Stesa su un fianco, lo osservò: era così piccolo che aveva paura di romperlo. Lui aprì la bocca, trovò il seno e, come se non avesse fatto altro nella sua vita, cominciò a succhiare avi­damente.

Quando Erika si svegliò la mattina dopo, sua mamma era lì con lei. Con una smorfia di dolore si mise a sedere e l’abbracciò.

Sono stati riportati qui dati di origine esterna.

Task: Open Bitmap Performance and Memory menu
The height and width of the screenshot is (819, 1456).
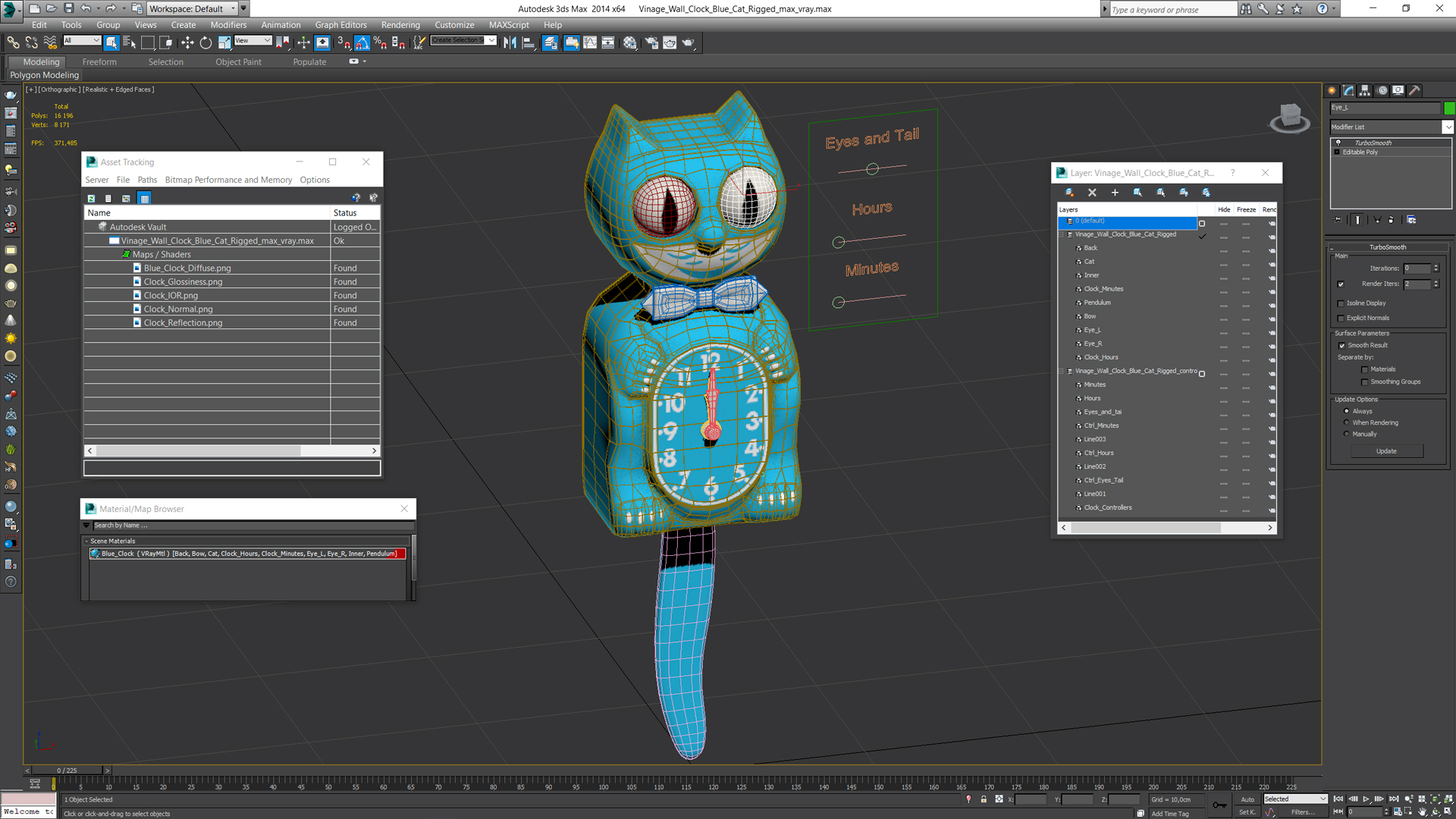Action: [228, 180]
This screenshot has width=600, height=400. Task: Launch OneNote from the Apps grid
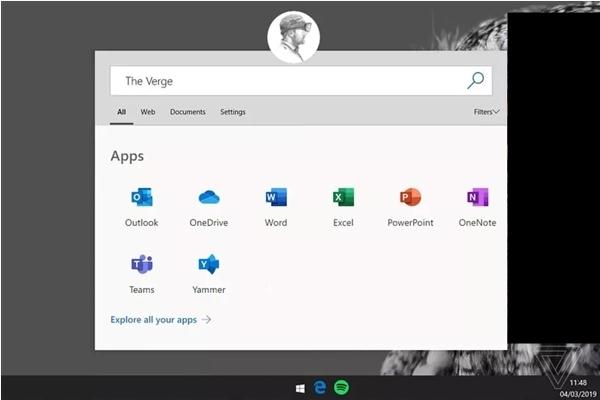pyautogui.click(x=477, y=198)
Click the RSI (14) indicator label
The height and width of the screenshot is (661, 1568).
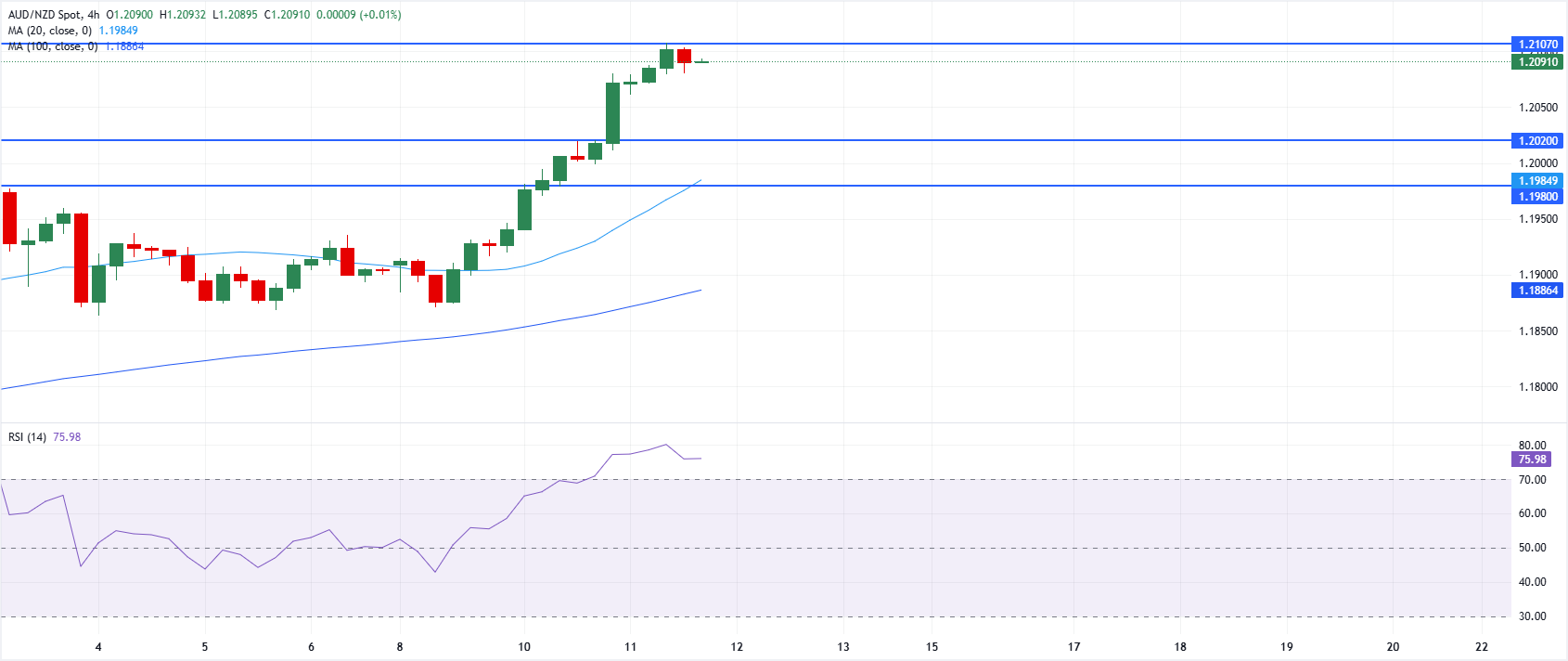[x=27, y=436]
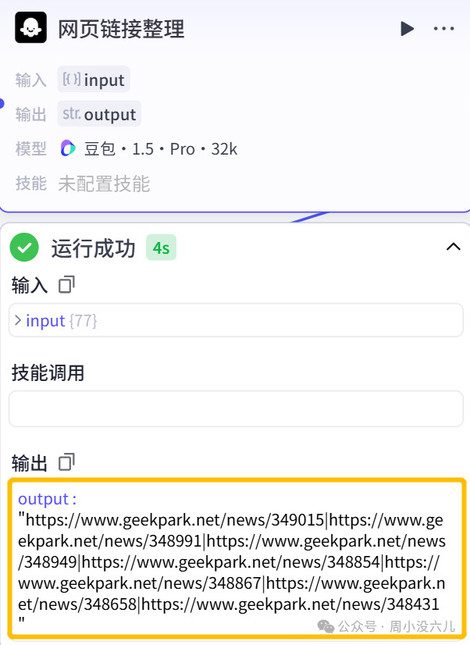Expand the input {77} tree entry

[x=17, y=320]
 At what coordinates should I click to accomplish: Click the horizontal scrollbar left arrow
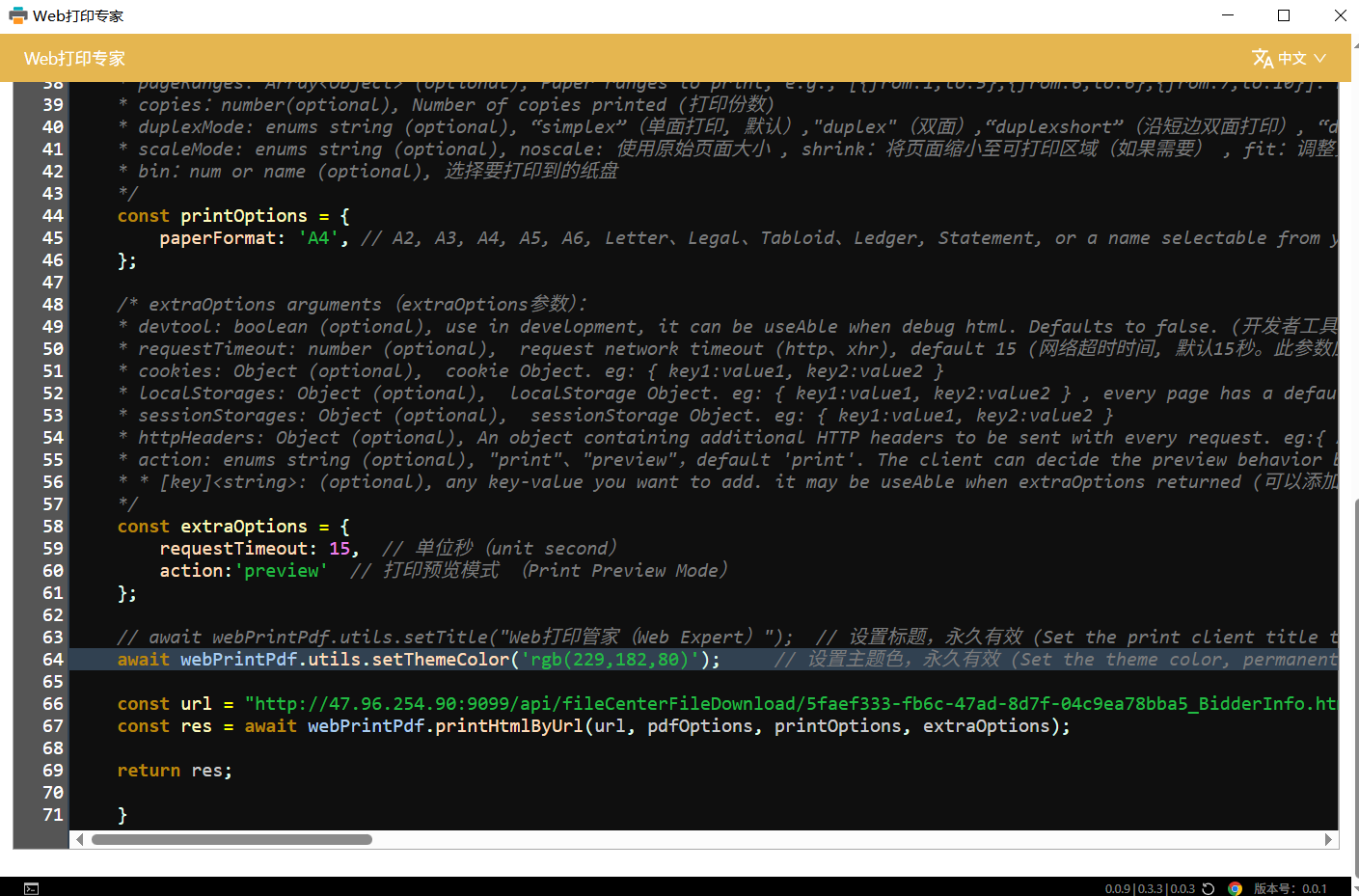click(79, 840)

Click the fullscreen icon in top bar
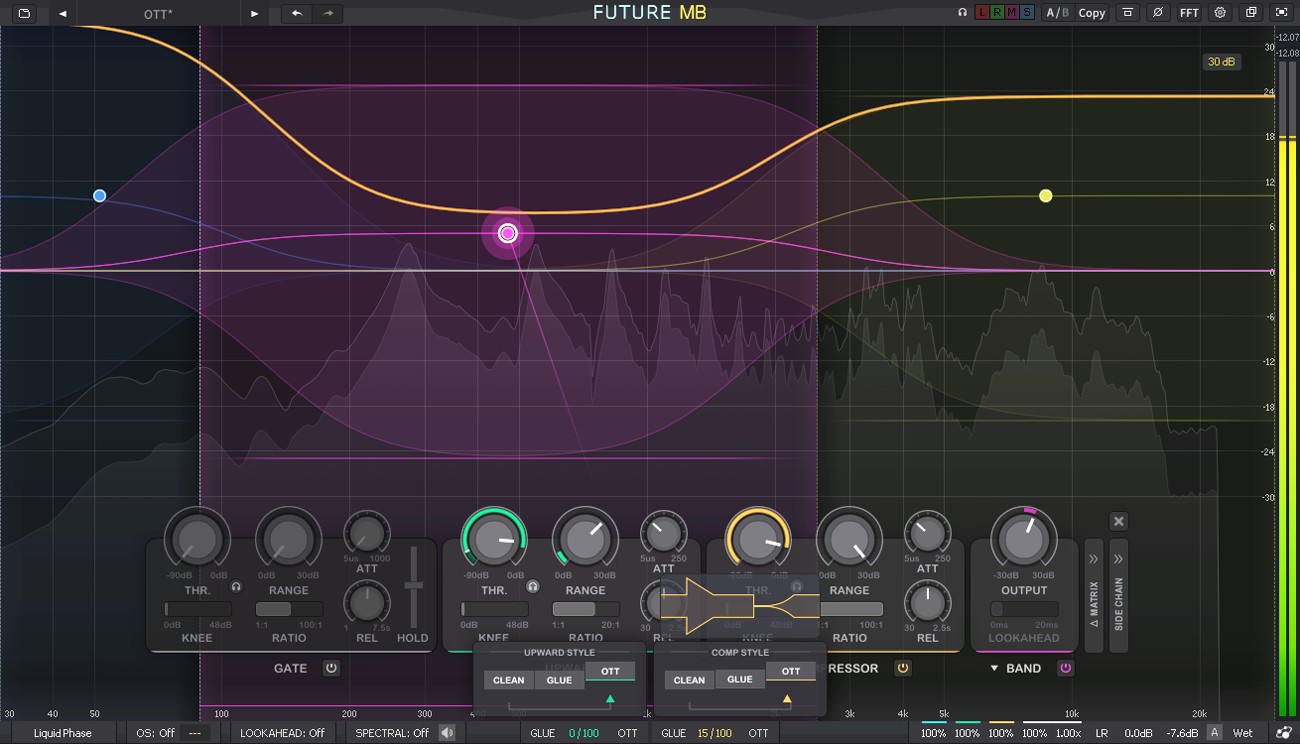click(x=1281, y=13)
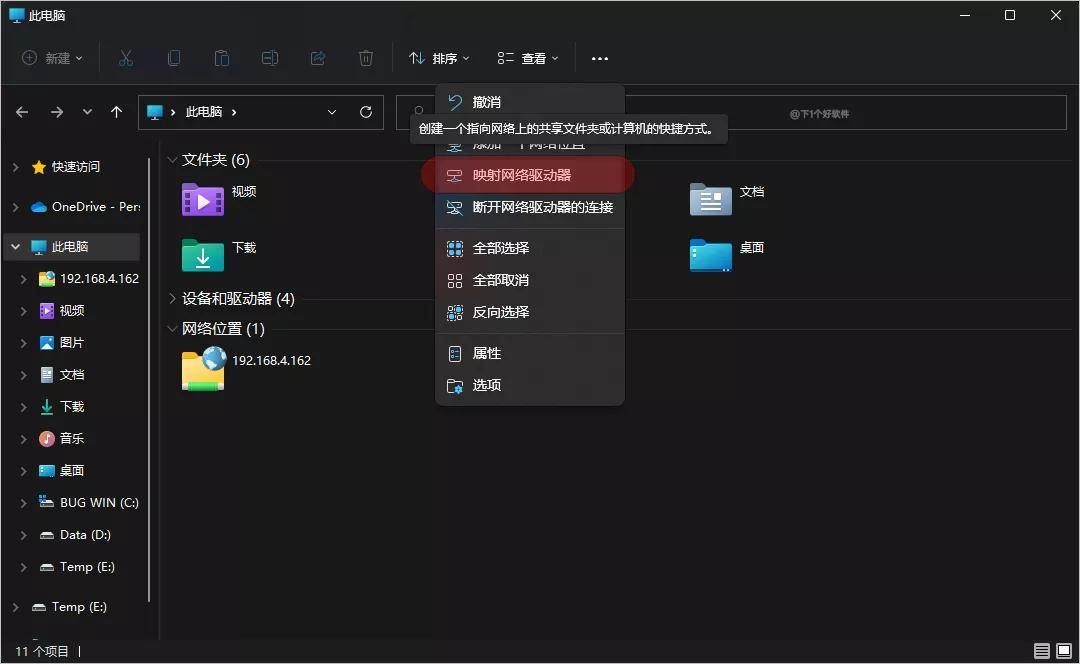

«Perché non mi hai chiamato ieri sera? Sarei venuta subito!» la rimproverò con il suo solito sorriso.

Giuliana era una bella donna. Alta, magra e atletica, grazie ad allenamenti quotidiani di ginnastica posturale. Capelli cor­ti e folti che aveva smesso volutamente di tingere, con il risul­tato paradossale di sembrare più giovane. Purtroppo il marito e padre di Erika era morto di infarto tre anni prima, ma lei, nonostante il dolore, era riuscita a mantenere l’equilibrio e la serenità che l’avevano sempre sostenuta.

«Scusa, mamma, ma le contrazioni sono cominciate verso mezzanotte e ho preferito chiamare Valeria e non tenerti alzata tutta la notte.»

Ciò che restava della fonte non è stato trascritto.